Spectrum facilitated the first meeting of the advisory council, seeking input into the direction of the organization.  “Steve asked a lot of good questions.  Through this process we realized that the Alliance could start convening groups around community issues and fill the void that was there before,” says McGee.  “Nonprofits tend to get into these silos and I think they are starting to recognize, especially since the recession, that they can only have impact by working together.”

Today, Nancy McGee says that the Alliance is still implementing the changes that came out of the strategy process two years ago.  There is no specific timeline; rather, the organization continues to think through strategies, learn from implementation and make changes to better meet needs and opportunities as they arise.  They are also focused externally, meeting with regional political leaders, convening groups around community issues, and “trying to build bridges between nonprofits, funders, government and businesses” to get people to recognize that “the nonprofit sector is a sector that provides very important work and has an impact on our economy.”  The newly founded Nonprofit Advisory Council meets with the Mayor of Memphis on a monthly basis.

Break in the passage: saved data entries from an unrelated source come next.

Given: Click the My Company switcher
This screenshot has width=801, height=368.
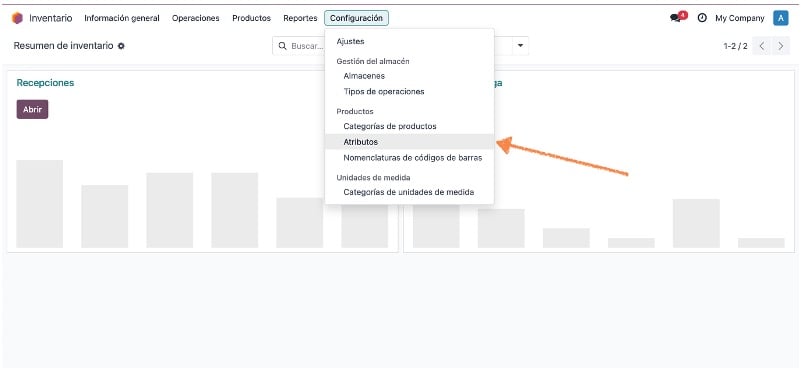Looking at the screenshot, I should click(740, 18).
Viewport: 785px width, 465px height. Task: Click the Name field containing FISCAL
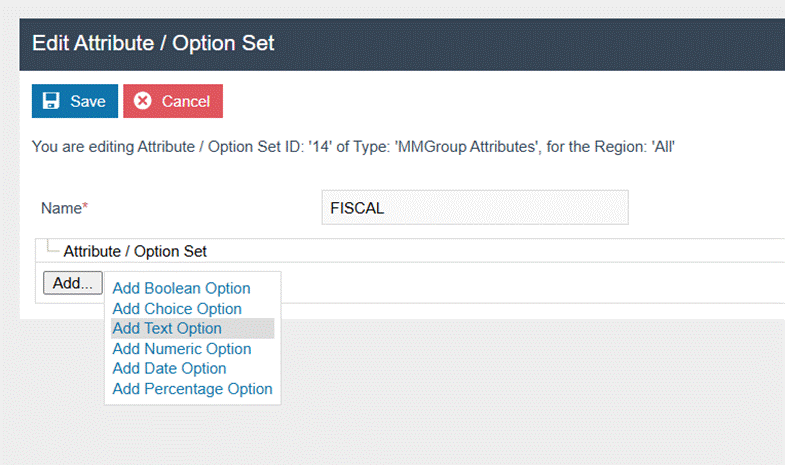click(x=475, y=208)
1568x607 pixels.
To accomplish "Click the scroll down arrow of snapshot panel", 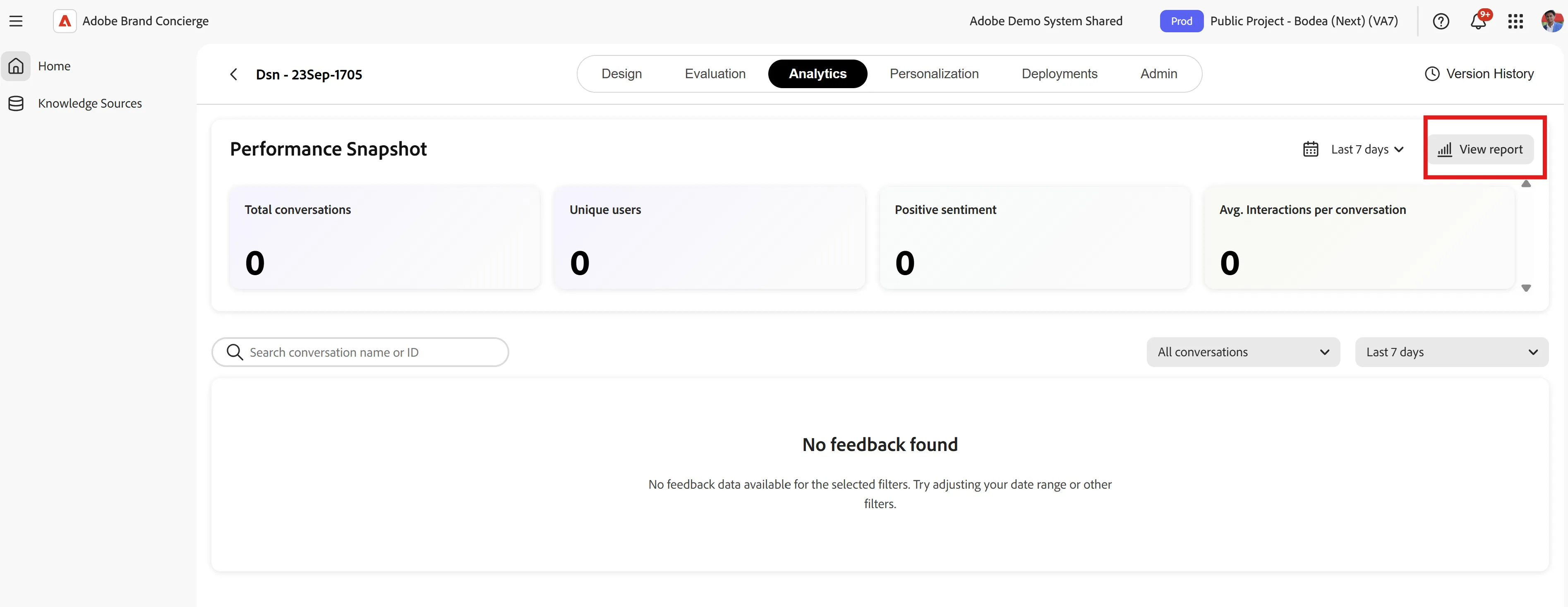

The Alliance is still working to revitalize their revenue strategies for sustainability.  But together, staff and the full board have agreed that decreasing revenues and attendance will no longer go unaddressed.  They are now monitoring their financial progress as an organization in an ongoing manner and are ready to respond if something happens.  The clarity around their impact and their newly built networks with external stakeholders have engaged a strong group of community representatives who support their efforts and programming.  McGee reflects, “The good news is you have to go through these bumps to get where you’re goingAs a result of all of this, we reorganized.  Internally, the staffing has never been so well aligned.”